New Server Hardware Too
This should also be a wake-up call to replace your older iLO3 and iLO4 (Gen9 and earlier) servers with Gen10 systems running iLO5 management. One of the most publicized features of Gen10/iLO5 is adding the Silicon Root of Trust feature: Signatures for validation of integrity of iLO and UEFI/BIOS built into the iLO ASIC to prevent any possibility of tampering with security signatures throughout the supply chain.
Where Do I Start?
An Nth Generation Business Impact Analysis (BIA) is a good place to start documenting your environment, knowing what you have is the foundation for moving forward. A BIA creates a full inventory of not just the hardware on site but also documents the application software deployed along with what group owns the product and how the systems are interrelated. The BIA documents any outdated or obsolete/unsupported assets in the environment.
Another piece of the puzzle is to implement (and execute) regularly planned and scheduled maintenance outages. A scheduled service outage twice a year is far better than an unplanned failure outage in the middle of the busy season or end-of-month business processing.
Nth can provide technical assistance implementing networking updates to improve security, and the time and effort required for patching, especially for blade environments which can have complex dependencies during firmware updates. We can also help with deploying new tools like the iLO Accelerator Pack as part of securing the management network.
When it is time to update and replace servers, Nth Solution Architects can help properly size new hardware.
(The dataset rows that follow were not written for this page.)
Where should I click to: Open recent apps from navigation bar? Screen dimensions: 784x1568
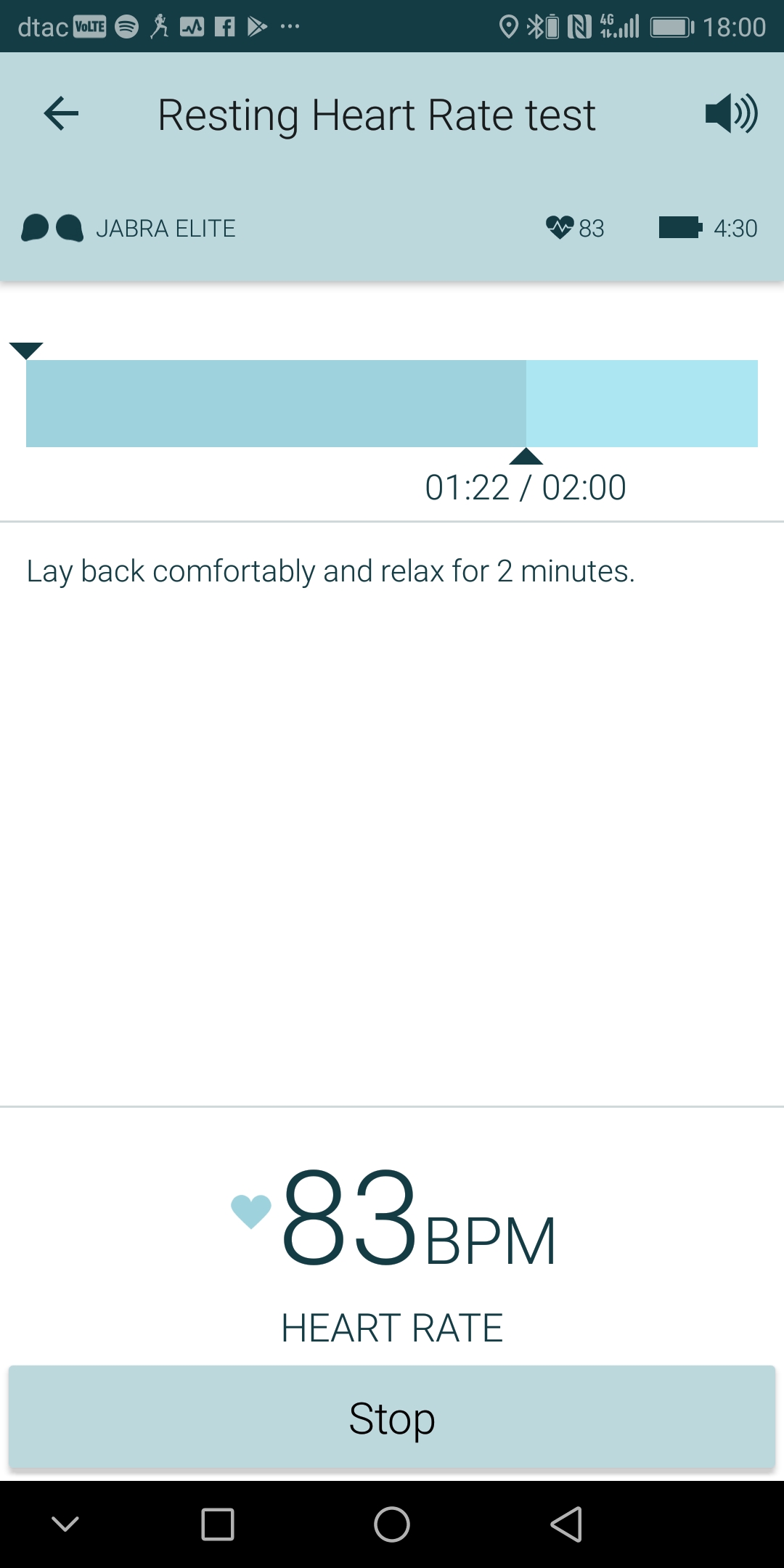pos(217,1524)
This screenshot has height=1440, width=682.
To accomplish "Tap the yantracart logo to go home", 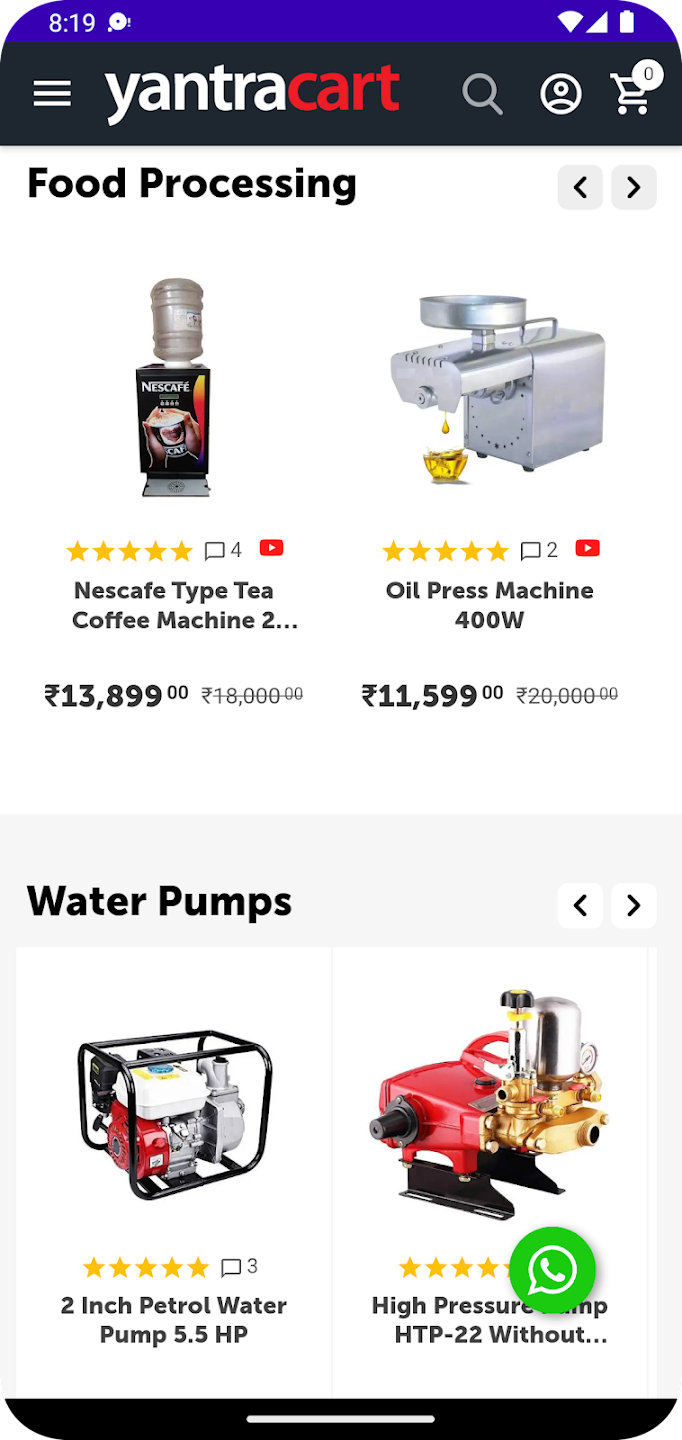I will [252, 93].
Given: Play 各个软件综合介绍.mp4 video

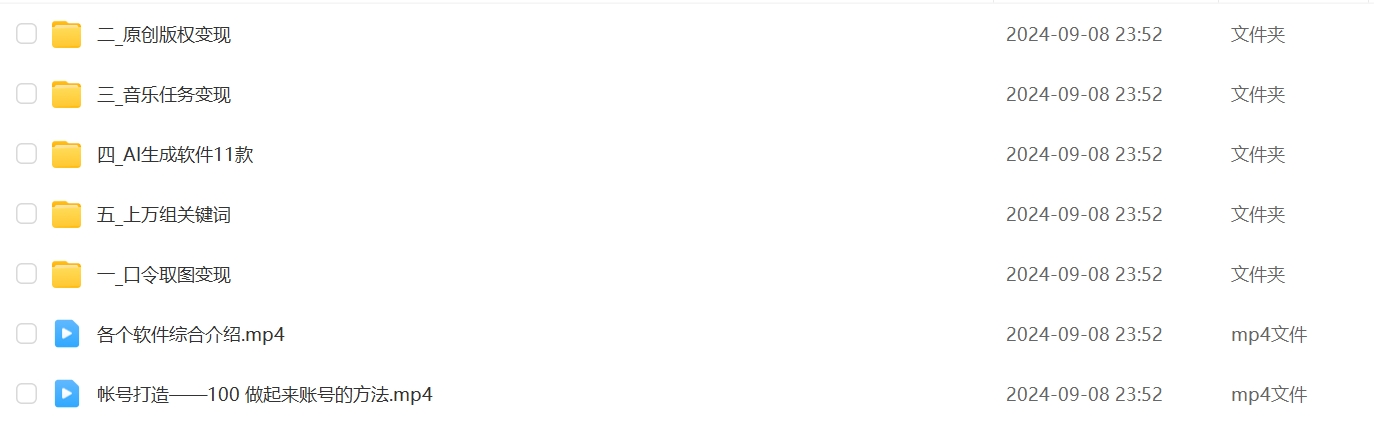Looking at the screenshot, I should point(191,335).
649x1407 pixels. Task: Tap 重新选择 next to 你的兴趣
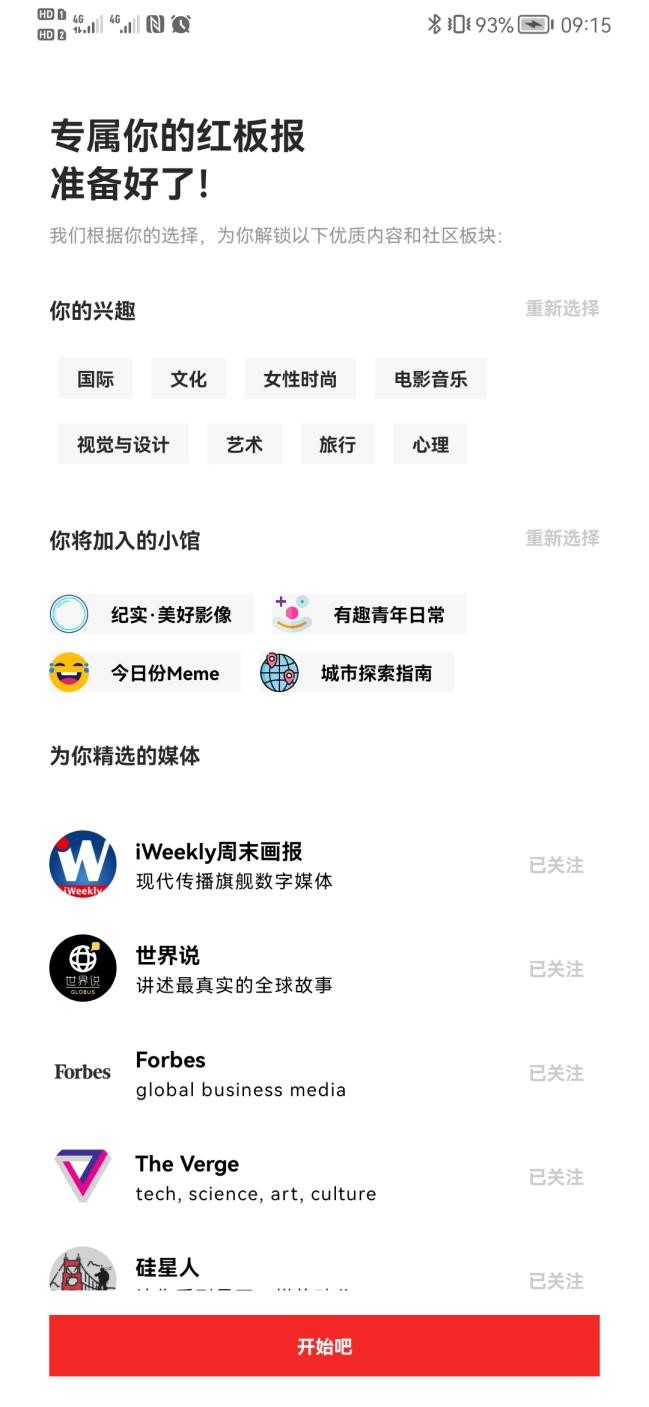(562, 309)

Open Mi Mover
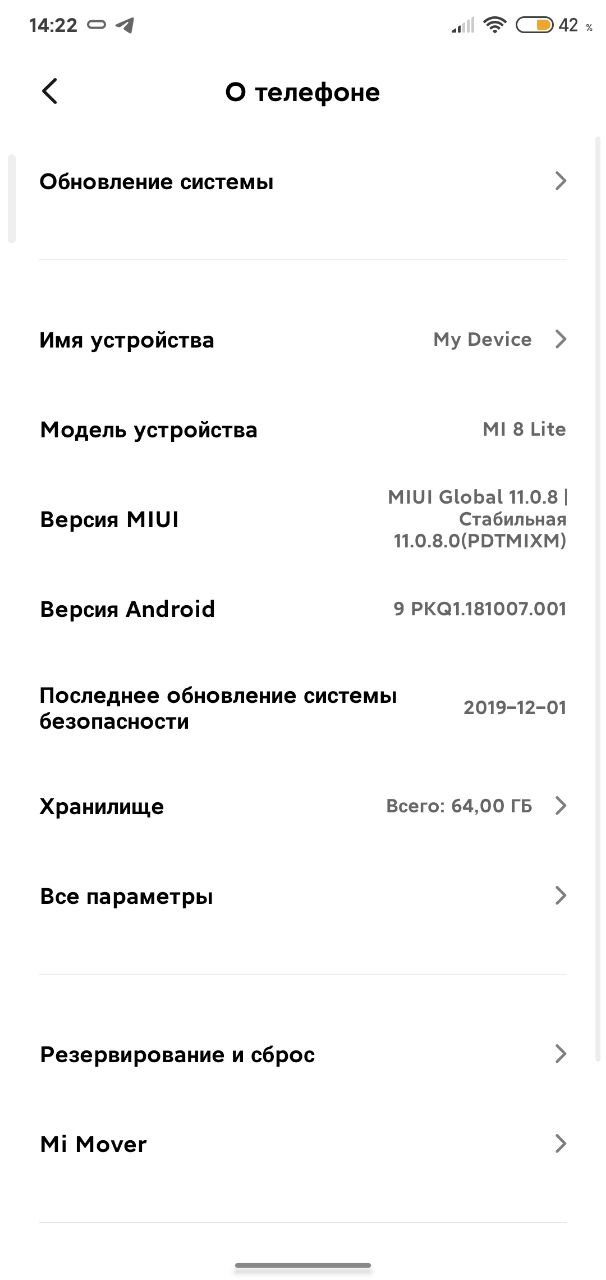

The newest generation of Intel and AMD processors are much higher performance per core and GHz of clock speed and support larger memory capacities compared to Intel E5-2600v3 and older or AMD Opteron processors. More computing horsepower and more RAM in a server allow for true server consolidation, saving you not just space and power in your datacenter but software licensing and support costs when you retire excess socket-based licenses.